Description
The purpose of this project is to build a probabilistic model of an environment in the presence of uncertainty, and
use it to inform and direct decision making.
You are pursuing a prey object, while simultaneously being pursued
by a predator object, and want to capture your target and evade capture yourself. This will be complicated by not
necessarily being able to see where the predator and prey are – but you must use the information you have to make
the most informed decisions you can about what to do.
1 The Environment
The environment for this project is a graph of nodes connected by edges. The agent, the prey, and the predator,
can move between the nodes along the edges. There are 50 nodes, numbered 1 to 50, connected in a large circle.
Additionally, add edges at random to increase connectivity across the circle, in the following way:
• Picking a random node with degree less than 3,
• add an edge between it and one node within 5 steps forward or backward along the primary loop. (So node 10
might get connected to node 7 or node 15, but not node 16.)
• Do this until no more edges can be added.
Graph Theory Question: With this setup, you can add at most 25 additional edges (why?). Are you
always able to add this many? If not, what’s the smallest number of edges you’re always able to add?

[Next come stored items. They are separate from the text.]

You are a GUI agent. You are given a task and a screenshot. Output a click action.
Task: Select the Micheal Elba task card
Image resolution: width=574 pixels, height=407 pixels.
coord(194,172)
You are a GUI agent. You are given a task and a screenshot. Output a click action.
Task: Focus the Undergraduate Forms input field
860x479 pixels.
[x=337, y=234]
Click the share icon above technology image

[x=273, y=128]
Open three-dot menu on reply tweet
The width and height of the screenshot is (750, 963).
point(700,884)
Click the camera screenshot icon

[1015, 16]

2 The Predator, The Prey, and You
This environment is occupied by three entities, the Predator, the Prey, and the Agent, who can move from node to
node along the edges.
The Agent wants to catch the Prey; the Predator wants to catch the Agent. If the Agent and
the Prey occupy the same node, the Agent wins. If the Agent and the Predator occupy the same node, the Agent
loses.
For simplicity, the Predator and the Prey can occupy the same node with no issue. The three players move in
rounds, starting with the Agent, followed by the Prey, followed by the Predator.
The Prey: The rules for the Prey are simple – every time the Prey moves, it selects among its neighbors or its
current cell, uniformly at random (i.e., if it has 3 neighbors, there is a 1/4 probability of it staying where it is.)
This
continues, regardless of the actions or locations of the others, until the game concludes.

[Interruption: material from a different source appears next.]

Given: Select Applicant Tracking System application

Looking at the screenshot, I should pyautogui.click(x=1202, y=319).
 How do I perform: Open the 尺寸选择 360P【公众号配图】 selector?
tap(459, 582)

The Predator: Every time the Predator moves, it looks at its available neighbors, and calculates the shortest
distance to the Agent for each neighbor it can move to.
It then moves to the neighbor with shortest distance
remaining to the Agent. If multiple neighbors have the same distance to the Agent, the Predator selects uniformly
at random between them.
The Agent: The motion of the Agent is dictated by the specific strategy of the Agent. In partial information
settings, the Agent may choose to survey a node at a distance to determine what if anything is in that node before
deciding where to move. (Imagine, for instance, the Agent sending out a drone to spy on a given location.)
Note,
the Agent is aware of how the Predator and Prey choose the actions they are going to take, though is unaware of
the specific actions chosen.
3 Agents and Environments
Implement the following, and collect data to analyze performance between them. In each case, the Predator, the
Prey, and the Agent start at randomly selected nodes (though the Agent should never start on an occupied node).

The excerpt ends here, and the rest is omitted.